(NLĐO) - Psyche, un tempo ritenuta i resti ricchi di oro e platino di un "pianeta fallito", potrebbe avere origine oltre la linea della neve del nostro sistema solare.
Secondo Sci-News, un team di scienziati ha utilizzato i dati spettroscopici del telescopio spaziale James Webb e ha confermato la presenza di molecole di idrossile sulla superficie dell'asteroide metallico Psyche.
E questi minerali idrati hanno raccontato la complessa storia dell'oggetto.
L'asteroide Psyche si trova all'interno di una densa fascia di asteroidi - Foto: SwRI
Psyche è un asteroide metallico con un diametro di circa 226 km, situato nella fascia degli asteroidi tra Marte e Giove.
Gli scienziati ritengono che questo oggetto possa essere ricchissimo d'oro, oltre che di platino e altri metalli preziosi, il che lo renderebbe di valore pari a 70.000-75.000 volte l' economia globale.

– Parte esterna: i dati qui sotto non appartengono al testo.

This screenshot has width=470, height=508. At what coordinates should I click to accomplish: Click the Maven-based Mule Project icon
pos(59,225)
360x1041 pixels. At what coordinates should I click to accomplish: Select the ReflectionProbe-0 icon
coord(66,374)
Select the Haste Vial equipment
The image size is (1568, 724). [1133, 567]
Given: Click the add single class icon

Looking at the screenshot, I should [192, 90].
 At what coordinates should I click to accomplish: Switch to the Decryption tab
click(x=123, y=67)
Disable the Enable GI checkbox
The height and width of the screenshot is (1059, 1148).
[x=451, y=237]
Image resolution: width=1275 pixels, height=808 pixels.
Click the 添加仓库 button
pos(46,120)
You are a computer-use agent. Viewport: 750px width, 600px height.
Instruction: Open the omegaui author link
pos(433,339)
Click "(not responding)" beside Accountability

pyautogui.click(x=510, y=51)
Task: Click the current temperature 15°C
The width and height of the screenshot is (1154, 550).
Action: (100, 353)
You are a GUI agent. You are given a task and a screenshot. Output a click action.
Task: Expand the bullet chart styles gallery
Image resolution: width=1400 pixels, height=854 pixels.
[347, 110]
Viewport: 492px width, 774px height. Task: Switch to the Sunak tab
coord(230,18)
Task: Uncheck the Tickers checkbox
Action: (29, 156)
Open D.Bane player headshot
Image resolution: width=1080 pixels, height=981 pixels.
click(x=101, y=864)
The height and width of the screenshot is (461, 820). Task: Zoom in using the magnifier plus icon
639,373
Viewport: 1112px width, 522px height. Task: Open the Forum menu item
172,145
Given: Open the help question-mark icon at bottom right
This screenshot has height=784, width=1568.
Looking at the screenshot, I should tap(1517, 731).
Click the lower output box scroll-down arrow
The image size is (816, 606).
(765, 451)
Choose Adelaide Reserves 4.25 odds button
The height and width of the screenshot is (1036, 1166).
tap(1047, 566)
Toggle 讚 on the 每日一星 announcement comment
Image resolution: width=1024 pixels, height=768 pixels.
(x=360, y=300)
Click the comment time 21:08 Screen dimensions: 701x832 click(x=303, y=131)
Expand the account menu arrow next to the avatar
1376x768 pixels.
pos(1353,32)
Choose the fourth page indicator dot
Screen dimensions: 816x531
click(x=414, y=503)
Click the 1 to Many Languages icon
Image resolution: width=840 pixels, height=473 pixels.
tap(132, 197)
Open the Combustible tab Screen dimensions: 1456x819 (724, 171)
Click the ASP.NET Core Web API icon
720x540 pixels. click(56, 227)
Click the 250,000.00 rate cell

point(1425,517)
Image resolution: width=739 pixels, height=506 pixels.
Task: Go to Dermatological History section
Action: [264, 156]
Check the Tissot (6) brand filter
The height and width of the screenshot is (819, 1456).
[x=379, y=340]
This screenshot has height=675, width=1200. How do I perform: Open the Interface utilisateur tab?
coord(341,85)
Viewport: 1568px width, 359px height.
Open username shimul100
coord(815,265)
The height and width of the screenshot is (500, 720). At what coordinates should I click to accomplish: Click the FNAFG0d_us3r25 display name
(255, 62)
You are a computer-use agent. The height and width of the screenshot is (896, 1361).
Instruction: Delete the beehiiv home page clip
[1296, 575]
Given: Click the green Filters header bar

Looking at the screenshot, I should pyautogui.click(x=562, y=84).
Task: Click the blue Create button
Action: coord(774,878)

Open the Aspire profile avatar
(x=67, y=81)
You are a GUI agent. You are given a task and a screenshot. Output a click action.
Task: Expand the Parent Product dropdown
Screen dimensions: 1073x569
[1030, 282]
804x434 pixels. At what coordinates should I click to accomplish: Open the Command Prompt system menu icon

Tuttavia, alcune persone ritengono che sia ricco principalmente di ferro e nichel.
Alcuni studi suggeriscono inoltre che non si tratti di un asteroide ordinario, bensì del nucleo di un "nono pianeta" o almeno di un protopianeta delle prime fasi del sistema solare, morto prematuramente durante la sua formazione.
Ora, però, ciò che interessa agli scienziati è la sua origine, che potrebbe spiegare la sua ricchezza metallica, a prescindere dal fatto che si tratti di oro o meno.
"La nostra comprensione dell'evoluzione del sistema solare è strettamente legata all'interpretazione della composizione degli asteroidi, in particolare degli asteroidi di tipo M che contengono elevate concentrazioni di metalli", ha affermato la dottoressa Stephanie Jarmak del Centro di Astrofisica Harvard & Smithsonian (USA).
Nuovi dati indicano la presenza di gruppi idrossilici e forse anche di acqua sulla superficie di Psyche. I minerali idrati potrebbero derivare da fonti esterne, inclusi gli agenti da impatto.
Se questo processo di idratazione è naturale o endogeno, allora Psiche potrebbe avere una storia evolutiva diversa da quella suggerita dai modelli attuali.
La dottoressa Anicia Arredondo, ricercatrice presso il Southwest Research Institute (SwRI - USA), ha affermato che gli asteroidi sono i resti della formazione planetaria e, pertanto, la loro composizione varia a seconda della loro posizione all'interno della nebulosa solare.
La presenza di minerali idrati sulla sua superficie suggerisce che Psyche potrebbe non essere un nucleo planetario fallito, ma piuttosto un corpo celeste errante al di fuori del "percorso innevato" del sistema stellare che abitiamo.
È lì che, nelle prime fasi del sistema solare, la temperatura del disco protoplanetario era sufficientemente bassa da permettere ai composti volatili di condensarsi in solidi prima di spostarsi negli anelli principali.
Inoltre, l'eterogeneità dell'idratazione nelle diverse aree della superficie può essere spiegata dall'influenza degli asteroidi condritici carbonacei, che si ritiene abbiano un contenuto d'acqua molto elevato.
Comprendere la posizione di Psycho e di altri asteroidi, così come la loro composizione, ci permette di capire come i materiali nella nebulosa solare sono distribuiti e si sono evoluti dalla sua formazione.
Questo ci aiuta anche a comprendere meglio come l'acqua è distribuita nel sistema solare e, di conseguenza, a dedurre la distribuzione dell'acqua su altri pianeti.
La distribuzione dell'acqua all'interno del nostro Sistema Solare fornirà informazioni preziose sulla distribuzione dell'acqua in altri sistemi planetari e aiuterà anche a guidare le missioni alla ricerca di vita.
Lo studio è stato recentemente pubblicato sulla rivista scientifica Planetary Science Journal.